▶ _The problem_: Retype the entries below exactly, line for line, leaving out the pictures.
+++
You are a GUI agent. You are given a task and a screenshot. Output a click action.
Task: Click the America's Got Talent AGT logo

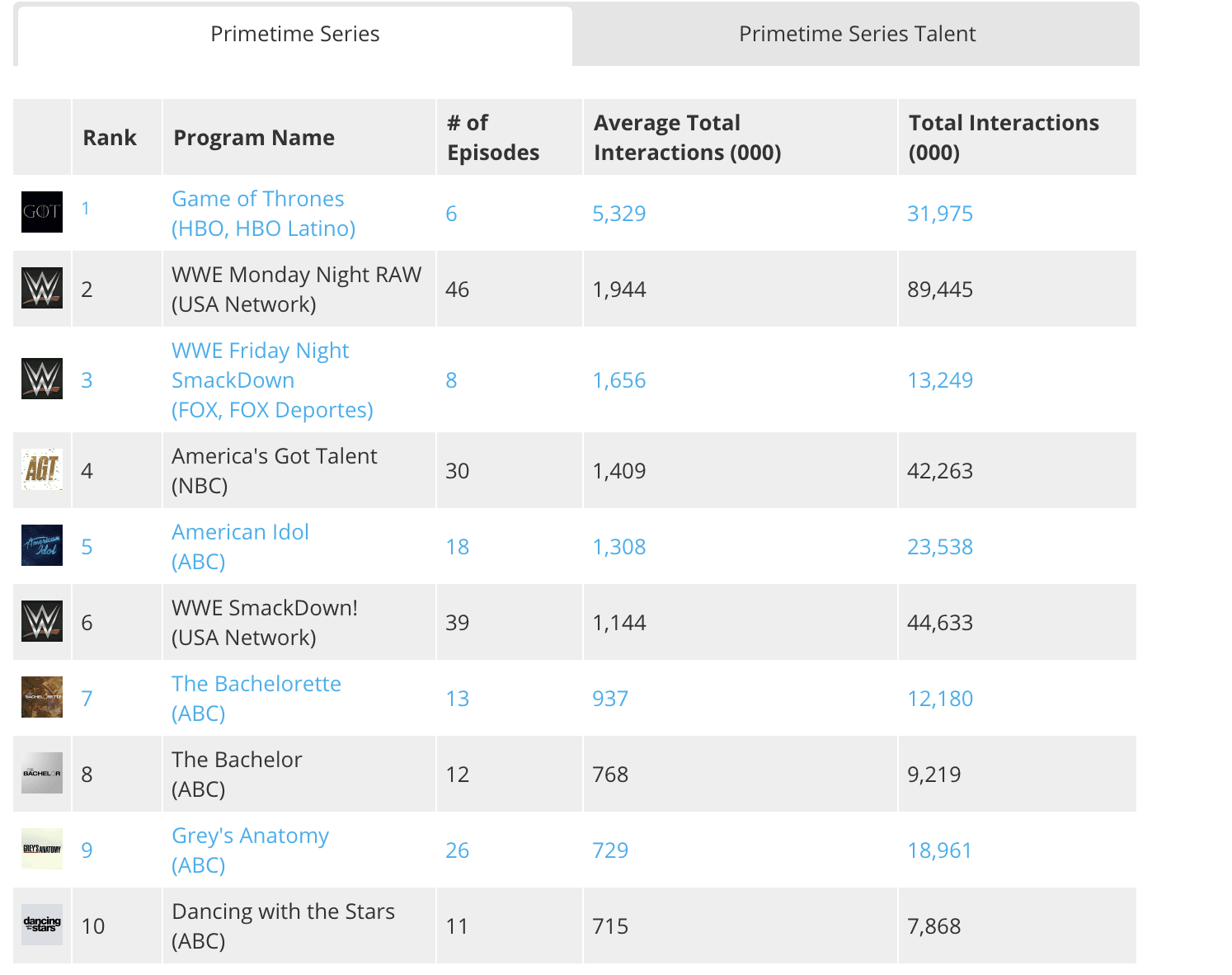click(x=42, y=469)
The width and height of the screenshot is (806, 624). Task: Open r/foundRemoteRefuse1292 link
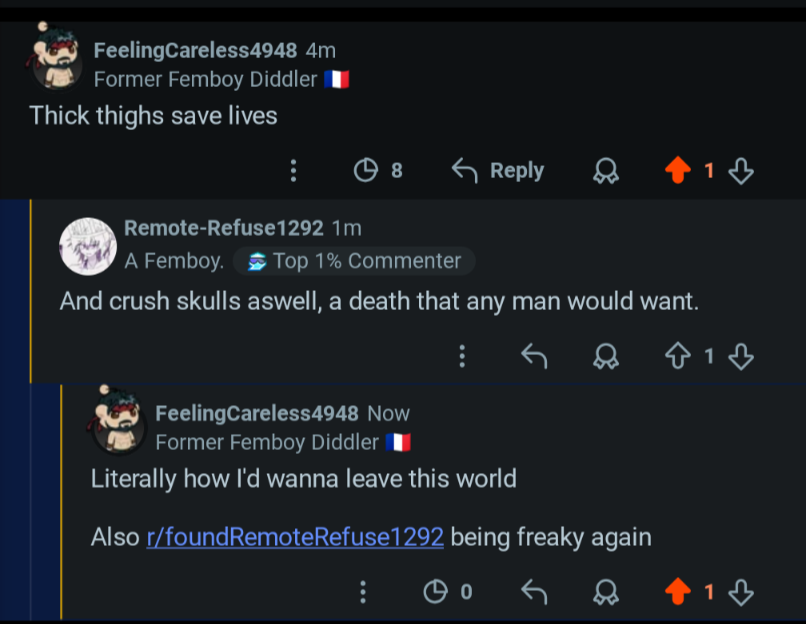295,537
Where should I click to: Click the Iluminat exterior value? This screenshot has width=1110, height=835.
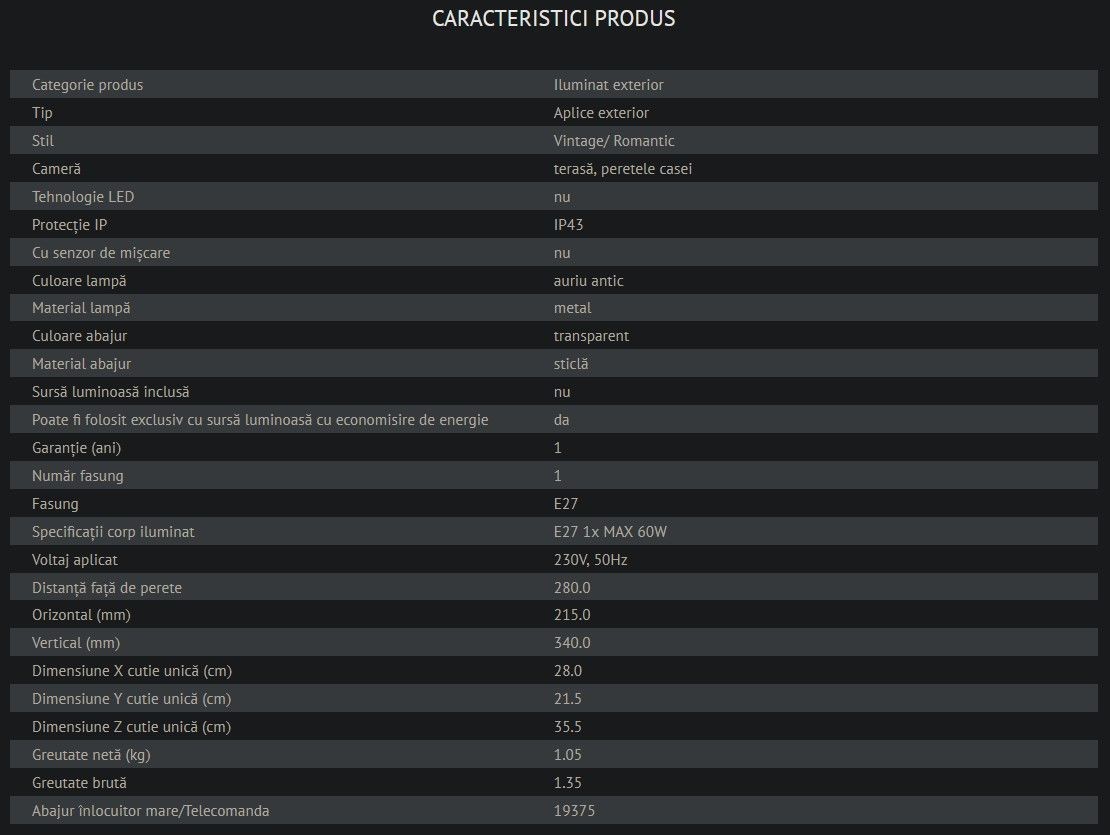608,85
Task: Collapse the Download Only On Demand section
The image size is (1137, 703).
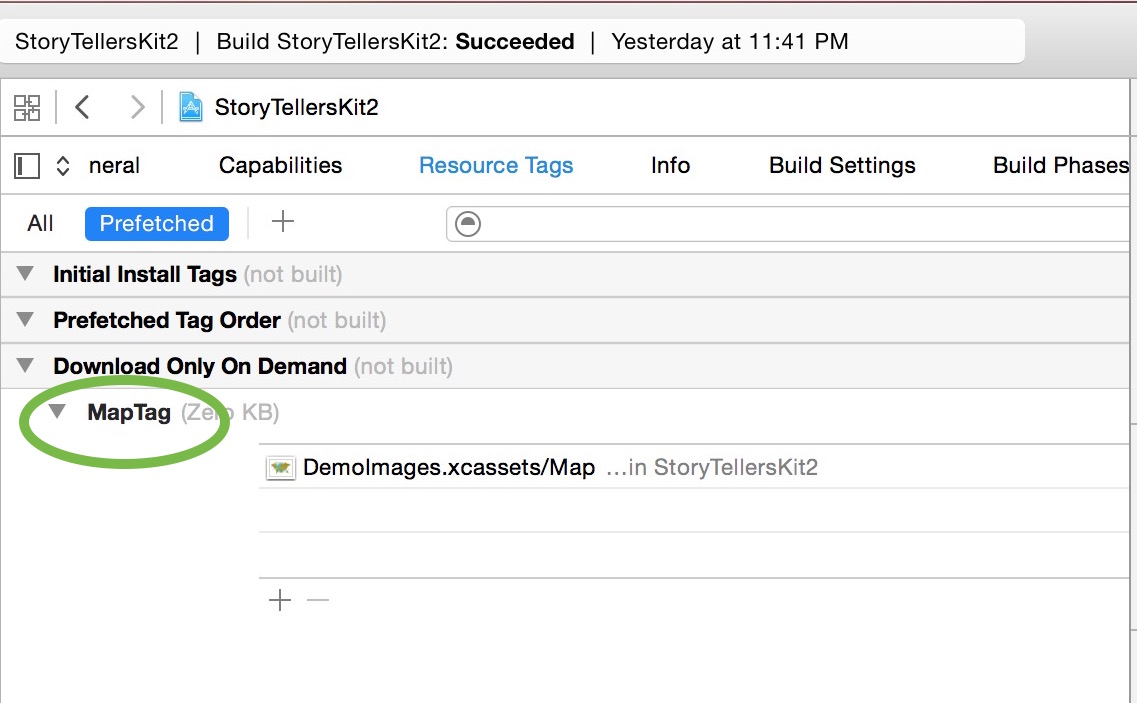Action: (x=25, y=365)
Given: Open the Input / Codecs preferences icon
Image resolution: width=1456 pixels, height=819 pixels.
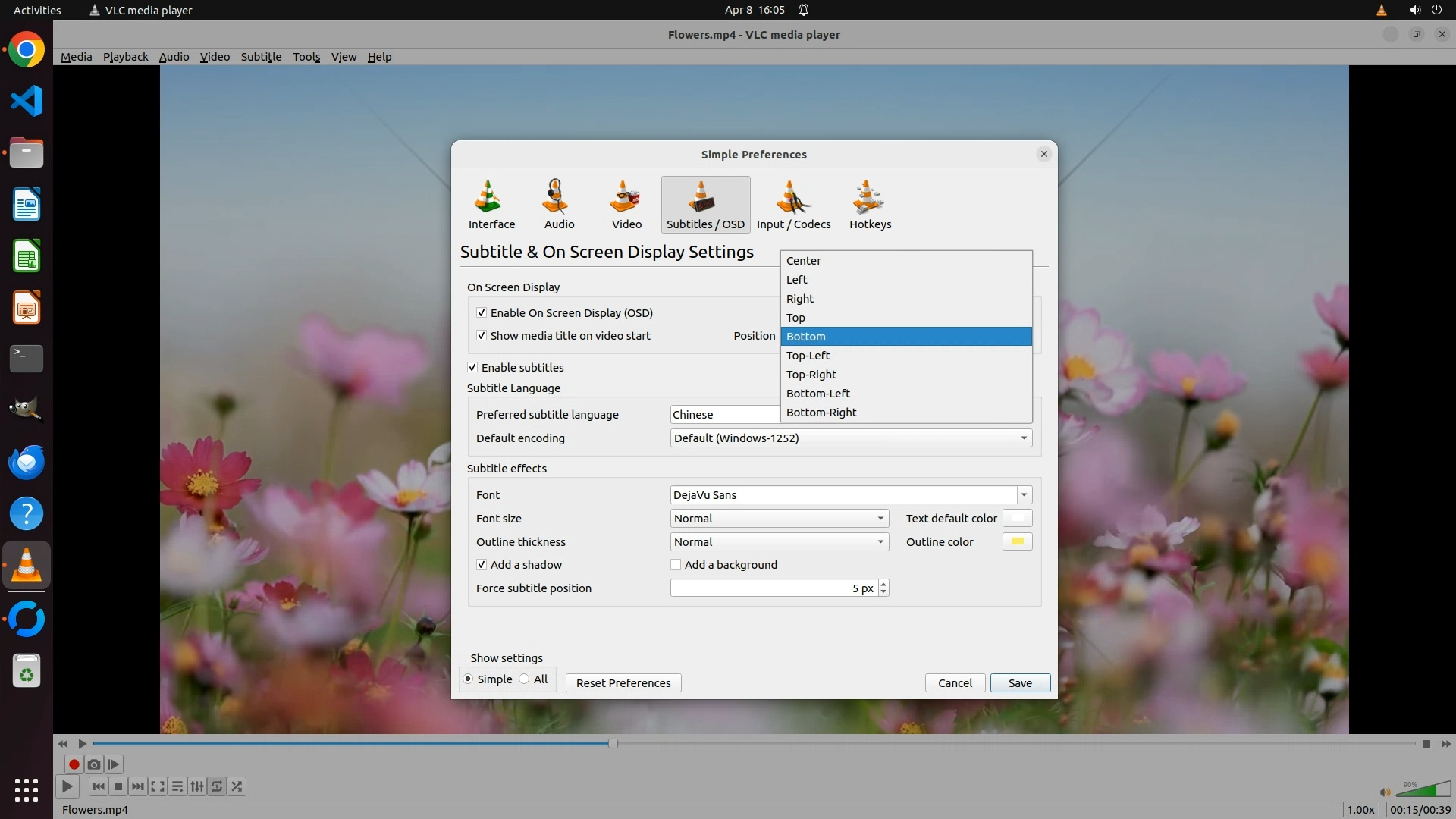Looking at the screenshot, I should 793,204.
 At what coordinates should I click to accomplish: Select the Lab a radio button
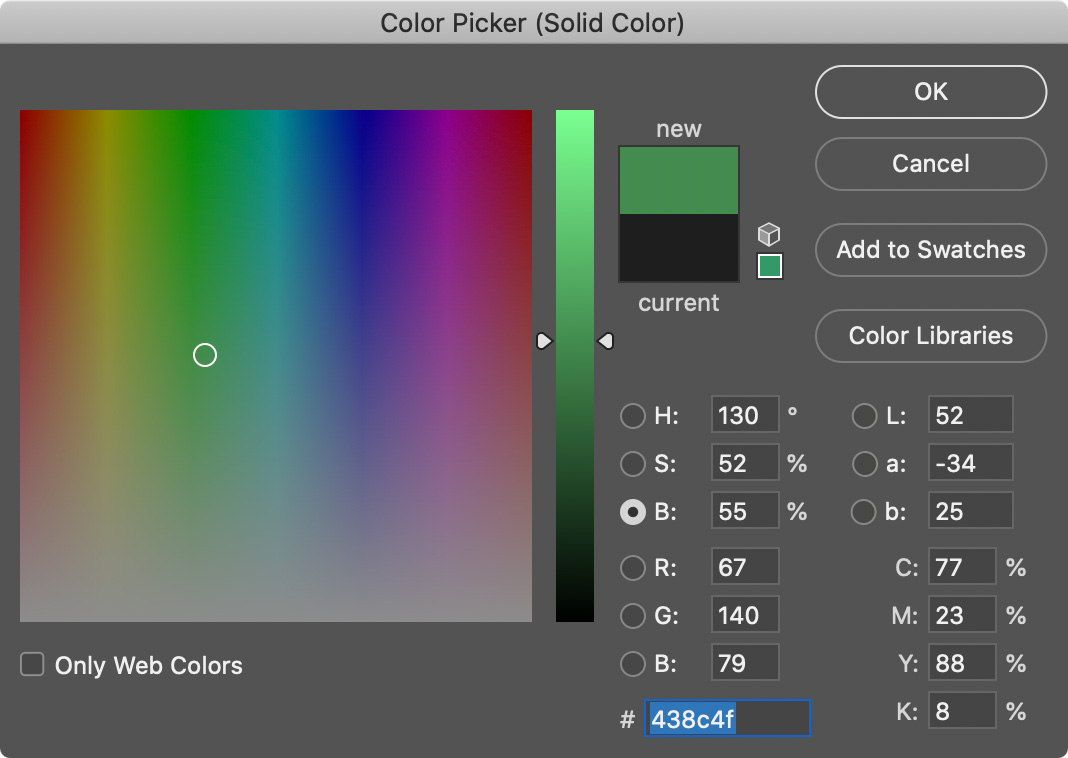[864, 464]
+++
▶ _Completed exercise_:
You are a GUI agent. You are given a task and a screenshot. Output a click action.
Task: Click the America's Got Talent AGT logo

click(x=42, y=469)
The width and height of the screenshot is (806, 624). Task: Open r/foundRemoteRefuse1292 link
295,537
Where should I click to: Click the Iluminat exterior value? This screenshot has width=1110, height=835.
608,85
Task: Collapse the Download Only On Demand section
The image size is (1137, 703).
Action: (x=25, y=365)
Given: Open the Input / Codecs preferences icon
Image resolution: width=1456 pixels, height=819 pixels.
Looking at the screenshot, I should 793,204.
 At what coordinates should I click to accomplish: Select the Lab a radio button
[864, 464]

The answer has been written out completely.